Suzuki’s small cars drove firm to bankruptcy in US
For all of Suzuki’s tough talk about its “brush-busting” Samurai off-roader, the Japanese automaker never made it big in the United States. Its cars were too small, its safety record iffy and its branding a bit too comical (Suzuki Sidekick, anyone?).
So it came as little surprise to most analysts when Suzuki announced late on Monday that it would stop selling automobiles in the United States and put its American unit into Chapter 11 bankruptcy.
“The United States was ultimately a tough market to crack,” said Kentaro Arita, auto analyst and industry research division manager at Mizuho Corporate Bank. “Its exit was a matter of time.”
Still, despite Suzuki’s retreat in North America, the company has made spectacular inroads into emerging markets over the last decade. The low-cost, compact cars sold by Suzuki’s India unit have the top share in that fast-growing market, and the automaker also has a growing presence in Southeast Asia.
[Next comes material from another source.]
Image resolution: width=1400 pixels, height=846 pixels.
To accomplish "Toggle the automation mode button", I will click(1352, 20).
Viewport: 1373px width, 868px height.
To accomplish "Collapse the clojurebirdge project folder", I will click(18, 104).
Back home in Japan, Suzuki is a leader in a category of small cars called kei vehicles that enjoy preferential tax treatment by meeting limits on length, width, engine size and horsepower.
One of the company’s kei cars, the long-selling Wagon R, is less than 14-feet long, about 5-feet wide and 6-feet high, and its engine size is limited to two-thirds of a liter, or motorcycle-caliber. Last month, almost as many units were sold in Japan as Toyota’s Prius hybrid.